Gegen Ende der Eiszeit, um 13.000 v. Chr., dringen die ersten Jäger in den Alpenraum vor. Um das Zeitverhältnis zu realisieren: Ötzi lebte erst 10.000 Jahre später! Märtin beginnt die Erzählung zur Kultivierung der Alpen mit diesem Zeitalter. Wissenschaftlich und doch unterhaltsam arbeitet er sich von den ersten Pfeilfunden und Felszeichnungen bis in die Antike vor. Auch Ötzi wird natürlich nicht außer Acht gelassen, seine Fingernägel spielen dabei jedoch keine Rolle.

Das Buch gibt einen Einblick der weit über die Aufzählung historischer Fakten hinausgeht. Kulturelle, soziale, geografische und sogar geologische Aspekte der Geschichte treffen aufeinander und ergänzen sich. Wer hätte sich gedacht, dass es bereits um 5.000 v. Chr. zu einem Treibhauseffekt kam? Durch die Abholzung der Wälder, für Ackerland und Viehweiden, stiegen die CO2 Werte. Die jungsteinzeitlichen Völker nutzen den Klimawandel zu ihren Vorteil aus: das feuchtwarme Klima und die steigenden Temperaturen hoben die Baumgrenze an und erstmals konnten nun auch Schafe in den Alpen gezüchtet werden. Und wer jetzt denken sollte, dass der Klimawandel gut sei, weil es ohne ihn keine Schafe gäbe, dem wird das Buch Die Alpen in der Antike besonders nahegelegt.

Einen besonderen Fokus setzt Märtin auf die Beschreibung der Räter, jenem Volk das, im Gegensatz zu den Kelten, schriftkundig war. Ihr Alphabet und ihre Sprache stammen von den Etruskern und haben sich durch das Ladinische und Rätoromanische erhalten. Inschriften des Alphabets wurden unteranderem am Ganglegg bei Schluderns gefunden und sind heute im Vinschger Museum zu sehen. Von den Römern wurden die Räter als Barbaren und Monster beschrieben, viel wahrscheinlicher waren sie jedoch Kaufläute und Bauern, die auf dem Schlern der Heilgöttin Raitia opferten.

 

Kriegerisch geht es in den Alpen und in den Kapiteln rund um Augustus zu: Die Legende besagt der Kaiser habe die in den Alpen lebenden Räter deshalb angegriffen, weil er den rätischen Wein so sehr schätzte. Tatsächlich lässt sich nachweisen, dass vor allem der Vinschger Wein bei den Römern sehr beliebt war, was daran lag, dass die Vinschger Winzer ihn in Holzfässern und nicht in Amphoren lagerten.

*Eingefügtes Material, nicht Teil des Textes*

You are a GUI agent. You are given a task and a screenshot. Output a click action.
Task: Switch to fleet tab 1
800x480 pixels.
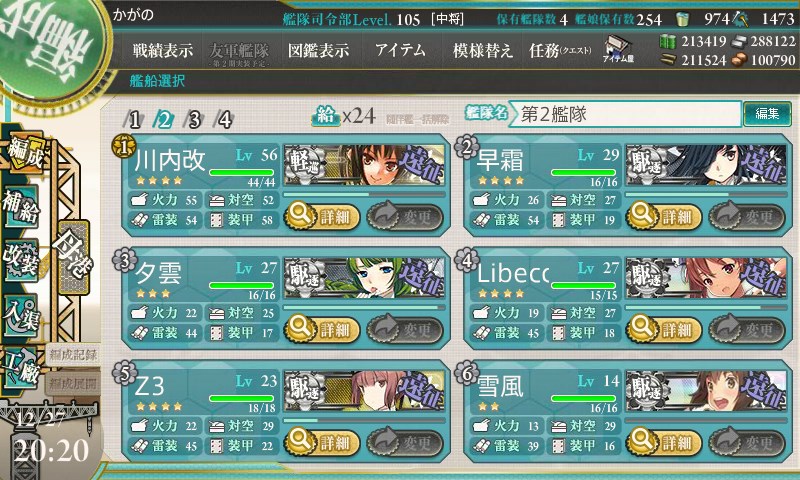pos(134,119)
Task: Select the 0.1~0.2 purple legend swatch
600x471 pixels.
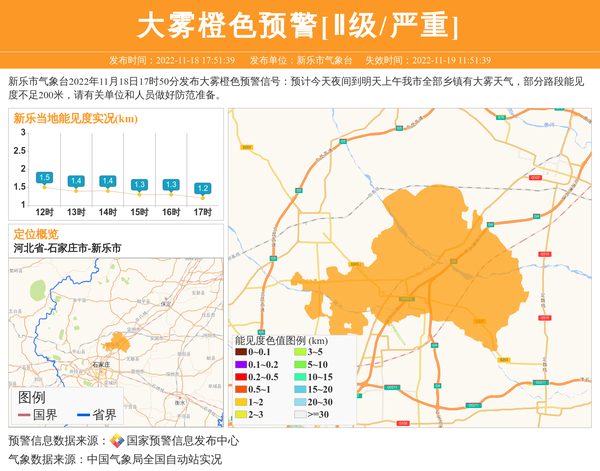Action: point(241,364)
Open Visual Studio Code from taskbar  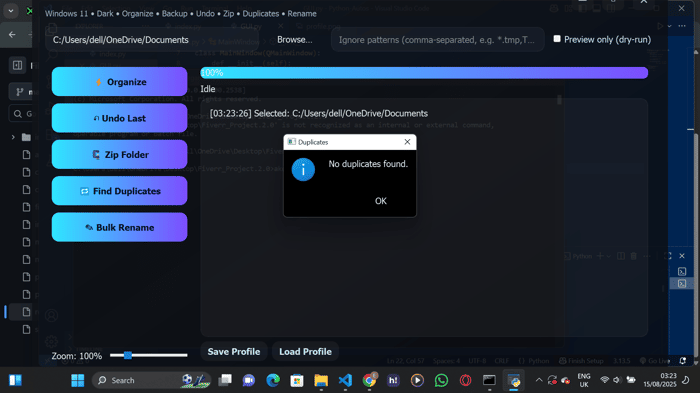point(345,380)
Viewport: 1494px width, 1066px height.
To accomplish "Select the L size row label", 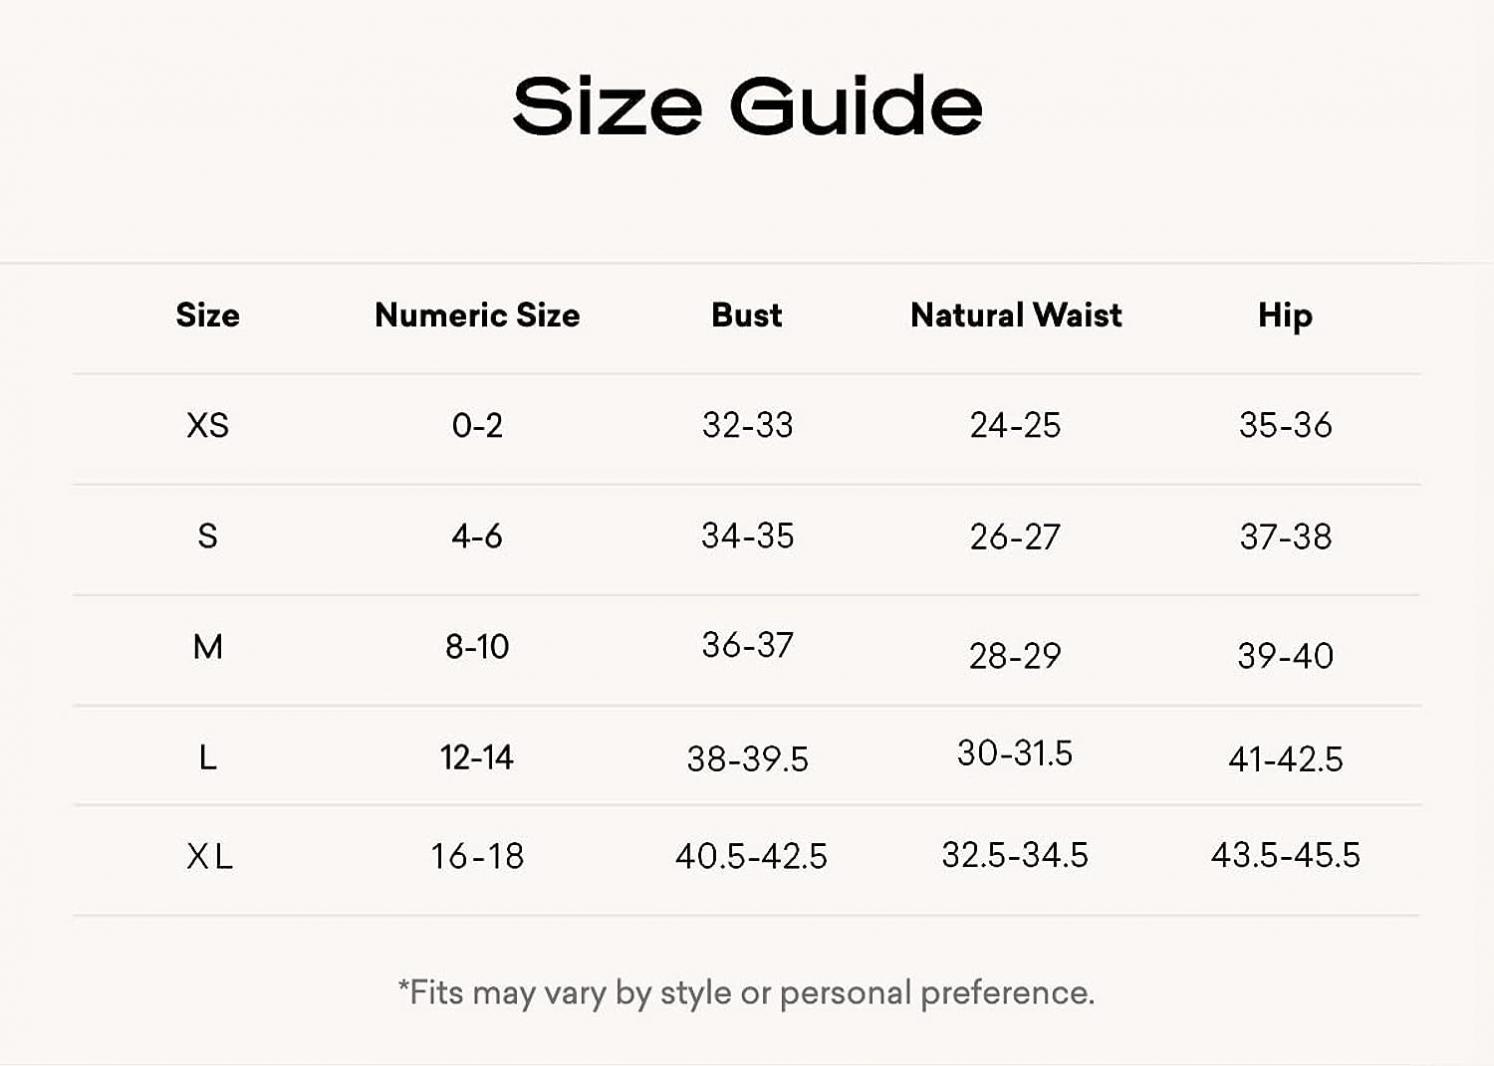I will (x=208, y=758).
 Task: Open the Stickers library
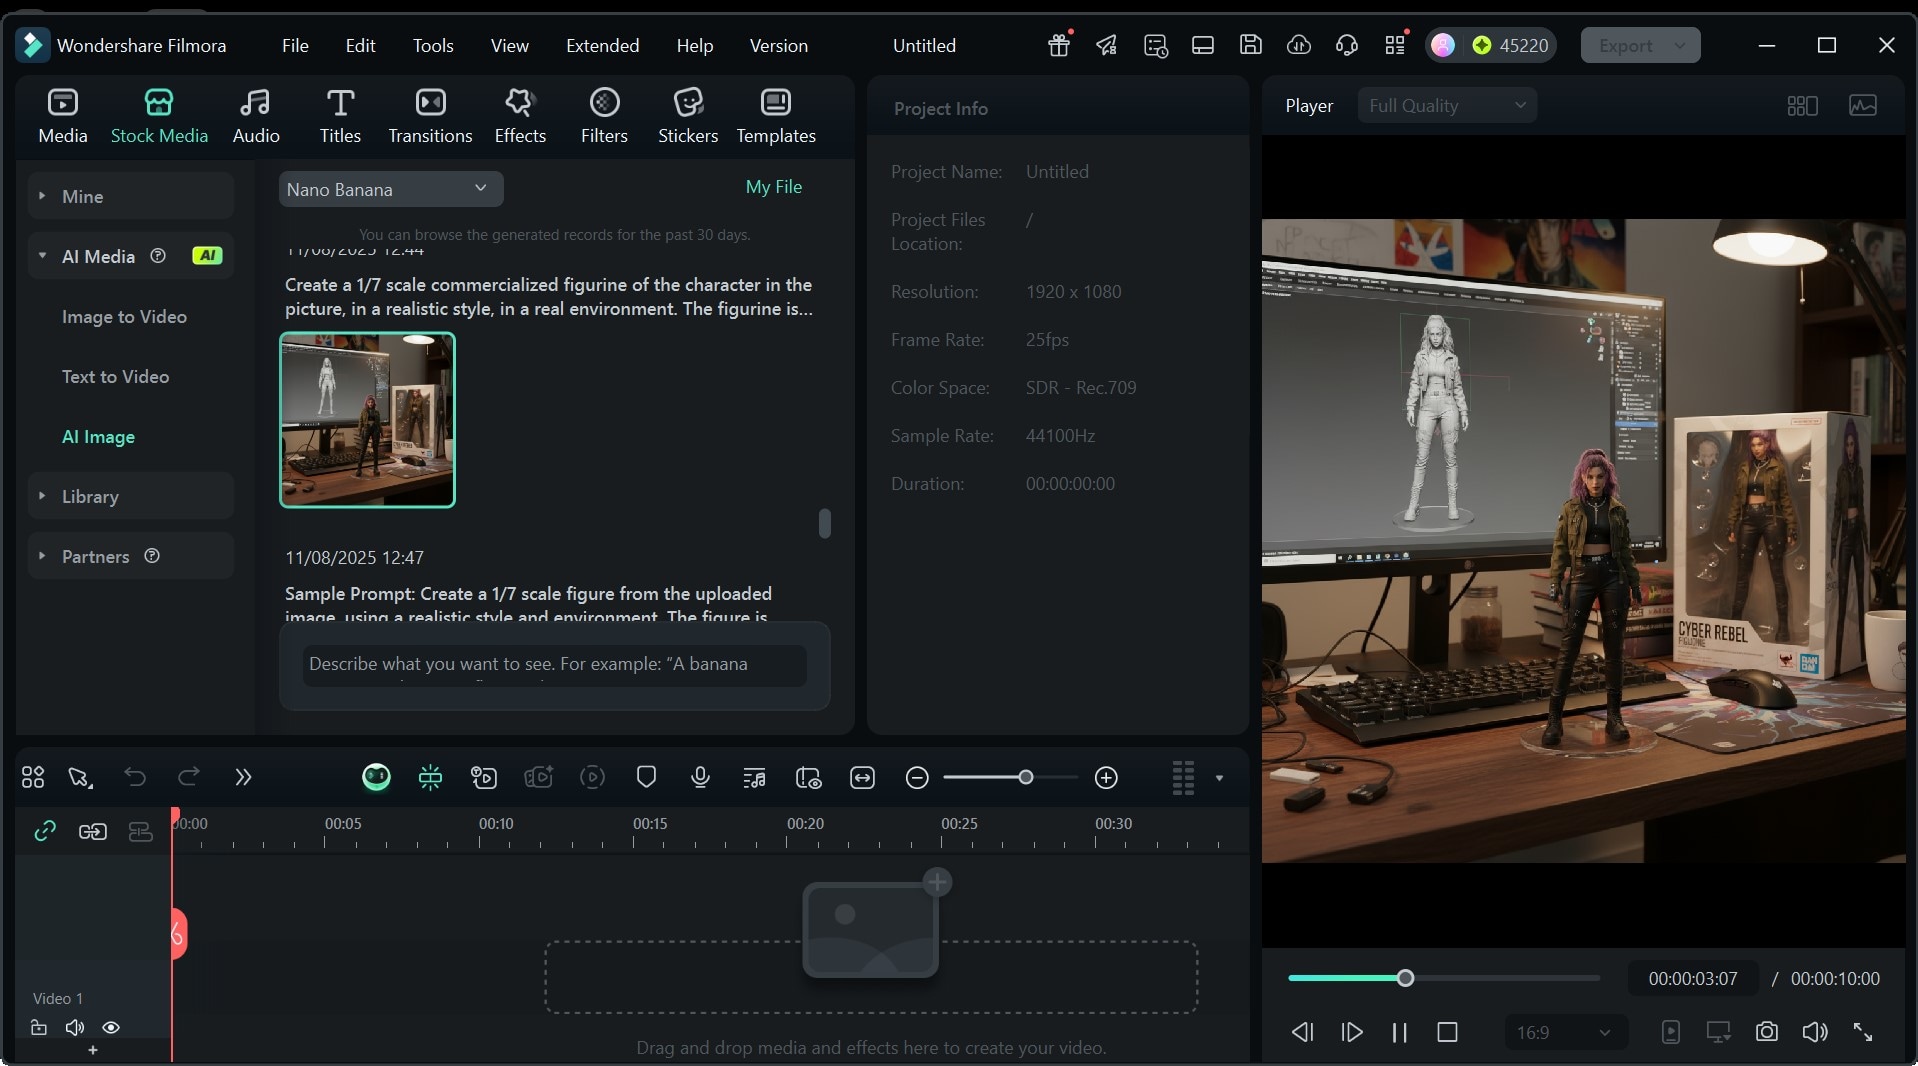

Südtirol spielt im Laufe der Geschichte der Alpen in der Antike immer wieder eine wichtige Rolle. Wenn auch nicht Caput Mundi, so kommt es dem Leser bei so manchen Erzählungen doch so vor, als habe sich der Autor von Asterix und Obelix, mit der Idee des kleinen unbesiegbaren gallischen Dorfes, eigentlich an Südtirol inspiriert. Tatsächlich war Südtirol eines der letzten nicht-römischen Gebiete im Alpenraum, das von Augustus erobert wurde. Die wahren Gründe für die Eroberung waren jedoch weder der gute Wein, noch die kreativen Werbeslogans der SMG. Viel eher war es die strategische wichtige Position des rätisch-keltische Raumes, rund um Südtirol und den Tessin, die wie ein Keil zwischen die römischen Gebiete im Westen und Osten ragten. Die Römer brauchten die Alpenpässe und ihre Bewohner als Verbündete und waren bereit einiges dafür zu tun: Über viele Jahre hinweg waren sie sogar gewillt Mautgebühren zur Überquerung eines Passes zu bezahlen! Die Hasstiraden gegen jene Mautgebühr sind nur ein Bespiel für jene Kulturelemente, die sich bis heute erhalten haben.

 

Auf die Alpenfeldzüge folgte eine lange Periode der Romanisierung und Erschließung der Alpenübergänge. Die Via Claudia Augusta galt als die wichtigste Alpentransversale. Über 518 Kilometer zog sie sich von der Adria über Trient, Meran und den Reschenpass, durch das Inntal, nach Augsburg und weiter bis zur Donau. Der Brenner spielte interessanterweise für weitere 200 Jahre nur eine Nebenrolle und das, obwohl er der niedrigste Pass der Alpen ist. Erst im 2. Jh. n. Chr. rückt er ins Zentrum der Aufmerksamkeit, als die Römer eine Heerstraße durch die Eisackschlucht anlegen und Hannibal kurzerhand mit seinen Elefanten über den Brenner wandert.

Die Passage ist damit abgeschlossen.